8. Fakat sen, ey İsrail, dünyanın uçlarından tuttuğum, ve köşelerinden
çağırdığım
9. ve kendisine: Kulumsun, seni seçtim, ve seni reddetmedim, dediğim kulum,
seçtiğim Yakub, dostum İbrahimin zürriyeti,
10. sen korkma, çünkü ben seninle beraberim; etrafına bakınma, çünkü
Allahın benim; seni pekiştireceğim; evet, sana yardım edeceğim; evet,
adaletimin sağ elile sana destek olacağım.
11. İşte, sana karşı alevlenenlerin hepsi utanacak ve rüsvay olacaklar;
davacıların bir hiç olacak, ve yok olacaklar.
12. Onları, seninle çekişenleri, arıyacaksın ve bulmıyacaksın; sana karşı
cenk eden adamlar bir hiçmiş gibi, ve olmıyan bir şeymiş gibi olacaklar.
13. Çünkü ben, Allahın RAB, sağ elini tutup sana diyeceğim: Korkma, ben
sana yardım edeceğim.
14. Korkma, ey Yakub, toprak kurdu, ve İsrail erleri, RAB diyor; ben sana
yardım edeceğim, ve seni Kurtaran İsrailin Kuddûsudur.
15. İşte, ben seni dişli, yeni, keskin bir harman döveni ettim; dağları
harman edecek ve ufalıyacaksın, ve tepeleri saman ufağı gibi edeceksin.
16. Onları savuracaksın, yel de onları götürecek, ve kasırga onları
dağıtacak; ve sen RAB ile sevineceksin, İsrailin Kuddûsu ile övüneceksin.

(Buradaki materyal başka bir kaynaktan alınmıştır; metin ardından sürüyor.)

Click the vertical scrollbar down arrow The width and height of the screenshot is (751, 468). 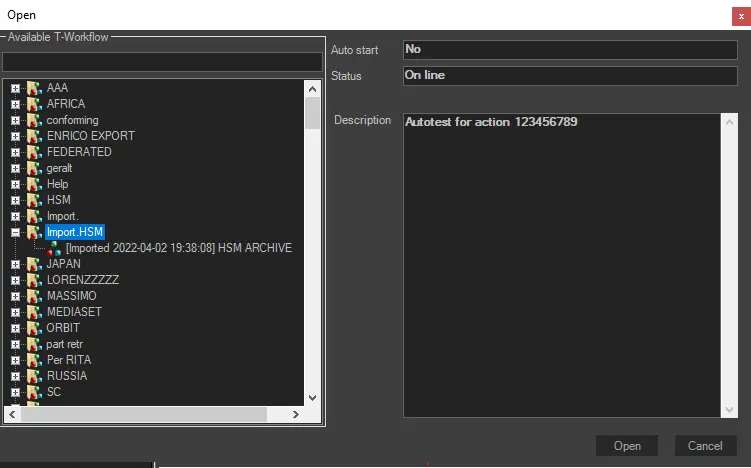(x=312, y=397)
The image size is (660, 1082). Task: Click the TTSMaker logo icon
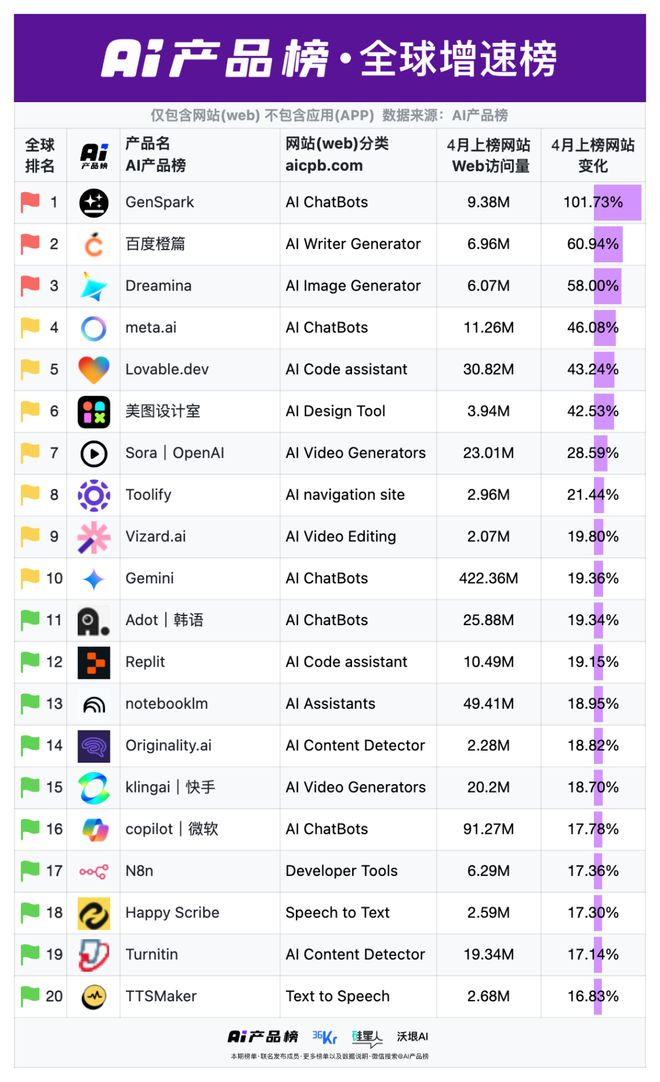[94, 997]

17. Düşkünlerle yoksullar su arıyorlar, ve su yok, ve dilleri susuzluktan
kuruyor; ben, RAB, onlara cevap vereceğim, ben, İsrailin Allahı, onları
bırakmıyacağım.
18. Çıplak tepeler üzerinde ırmaklar, ve vadiler içinde kaynaklar açacağım;
çölü su havuzu, ve kurak diyarı su pınarları edeceğim.
19. Ve çöle erz ağacı, akasya, ve mersin ağacı, ve zeytin ağacı vereyim;
bozkırda servi, çınar, ve şimşiri bir arada dikeyim de,
20. görsünler, ve bilsinler, ve düşünsünler, ve hep birden anlasınlar ki,
bunu RABBİN eli yapmıştır, ve bunu İsrailin Kuddûsu yaratmıştır.
21. Davanızı ileri sürün, RAB diyor; kuvvetli delillerinizi ortaya koyun,
Yakubun Kıralı diyor.
22. Ortaya koysunlar, ve olacak şeyi bize bildirsinler; önceki şeyler
nedir, bildirin de onları düşünelim, ve onların sonunu bilelim; yahut gelecek
şeyleri bize işittirin.
23. Bundan sonra gelecek şeyleri bize bildirin de, ilâhlar olduğunuzu
bilelim; evet, iyilik edin, yahut kötülük edin de etrafımıza bakınalım, ve hep
birden görelim.
24. İşte, siz bir hiçsiniz, ve işiniz olmıyan şeydir; sizi seçen mekruhtur.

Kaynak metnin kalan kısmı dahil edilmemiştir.